L.A. Times to Double Web Efforts

Staffers uncertain about changes, resources

The Los Angeles Times is launching a major Web-focused initiative, creating a new editor for innovation position and more. The efforts are in part based on recommendations from an internal committee (see the Oct. 13 Online Publishing Update for more).

 

The L.A. Times reported yesterday:

 

“The Spring Street committee, named after the Times' downtown address, began its work in October and produced a scathing report that has been seen by only a few of the newspapers top editors and executives. ‘To put it bluntly,’ the seven-page report found, ‘as a news organization, we are not web-savvy. If anything, we are web-stupid.’”

 

“Among the impediments the group cited or implied as stalling growth at latimes.com:

· Lack of assertive leadership and adequate focus on the website, both inside The Times and at the paper's parent, Tribune Co.

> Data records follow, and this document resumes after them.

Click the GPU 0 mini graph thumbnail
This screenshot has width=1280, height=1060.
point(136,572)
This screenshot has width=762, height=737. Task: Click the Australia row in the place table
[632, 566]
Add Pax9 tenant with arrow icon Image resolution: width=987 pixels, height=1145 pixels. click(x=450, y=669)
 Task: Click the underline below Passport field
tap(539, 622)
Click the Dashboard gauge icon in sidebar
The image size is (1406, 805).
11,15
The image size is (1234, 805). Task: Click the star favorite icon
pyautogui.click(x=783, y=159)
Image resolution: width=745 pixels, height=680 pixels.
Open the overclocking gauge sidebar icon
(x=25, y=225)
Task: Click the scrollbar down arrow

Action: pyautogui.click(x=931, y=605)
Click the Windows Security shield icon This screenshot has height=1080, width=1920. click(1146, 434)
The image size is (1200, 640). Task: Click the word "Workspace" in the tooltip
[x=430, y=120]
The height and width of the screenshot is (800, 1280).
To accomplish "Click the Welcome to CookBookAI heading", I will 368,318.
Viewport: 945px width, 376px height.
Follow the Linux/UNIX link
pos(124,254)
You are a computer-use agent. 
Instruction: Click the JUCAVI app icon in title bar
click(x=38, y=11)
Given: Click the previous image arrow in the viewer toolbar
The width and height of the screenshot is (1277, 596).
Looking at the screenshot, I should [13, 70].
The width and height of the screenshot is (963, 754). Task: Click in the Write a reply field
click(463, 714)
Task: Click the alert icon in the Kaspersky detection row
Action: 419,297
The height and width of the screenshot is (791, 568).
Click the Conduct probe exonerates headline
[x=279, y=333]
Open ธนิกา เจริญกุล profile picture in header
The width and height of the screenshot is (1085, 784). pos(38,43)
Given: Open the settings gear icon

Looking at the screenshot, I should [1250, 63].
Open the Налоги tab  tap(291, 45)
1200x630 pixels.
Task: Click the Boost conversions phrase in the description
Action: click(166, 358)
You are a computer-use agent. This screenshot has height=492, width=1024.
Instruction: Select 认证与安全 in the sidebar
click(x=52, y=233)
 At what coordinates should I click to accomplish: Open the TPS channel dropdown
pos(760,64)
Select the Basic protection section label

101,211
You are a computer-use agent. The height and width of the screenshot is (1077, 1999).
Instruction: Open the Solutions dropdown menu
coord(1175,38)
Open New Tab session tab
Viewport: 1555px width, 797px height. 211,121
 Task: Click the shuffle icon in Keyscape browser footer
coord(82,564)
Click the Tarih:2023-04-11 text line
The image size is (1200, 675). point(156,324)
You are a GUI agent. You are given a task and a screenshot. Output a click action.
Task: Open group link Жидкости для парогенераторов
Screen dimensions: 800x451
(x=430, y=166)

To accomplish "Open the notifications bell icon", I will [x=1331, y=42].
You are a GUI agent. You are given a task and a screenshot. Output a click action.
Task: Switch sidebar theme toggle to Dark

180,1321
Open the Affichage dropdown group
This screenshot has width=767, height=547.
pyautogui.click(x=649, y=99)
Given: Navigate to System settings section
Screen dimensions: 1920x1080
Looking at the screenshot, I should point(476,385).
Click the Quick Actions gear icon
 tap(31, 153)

· Understaffing. Latimes.com employs about 18 "talented and dedicated" editorial employees, only a fraction of the 200 employees at the Washington Post's website and the 50 employed by the New York Times' site.

· "Creaky" technology that has made it impossible for latimes.com to host live chats between readers and journalists and to let readers customize stock tables or weather reports.

· Failure to integrate the newspaper's large news staff into operations at the web, contributing to delays in posting breaking news.”

 

The L.A. Times will also use 2007 to start redesigning the print edition and launch hyper-local news projects.

 

But some staffers are apparently unsure they can pull off the initiative without a major increase in resources, Editor & Publisher reported. Resources may continue to be tight until the Tribune Co., which owns the L.A. Times, accepts a purchase bid or otherwise completes a reorganization.


In a letter to Poynter.org's Romenesko, Phillip Day asked, "Does the managment at the Times or the journalists who apparently helped spearhead this plan have any evidence that the revenue generated from this exercise will even offset the money put into it? If journalists are to consider the website as the the primary vehicle for delivering news, as Editor James E. O'Shea said they should, what will be the paper's primary vehicle for delivering revenue?"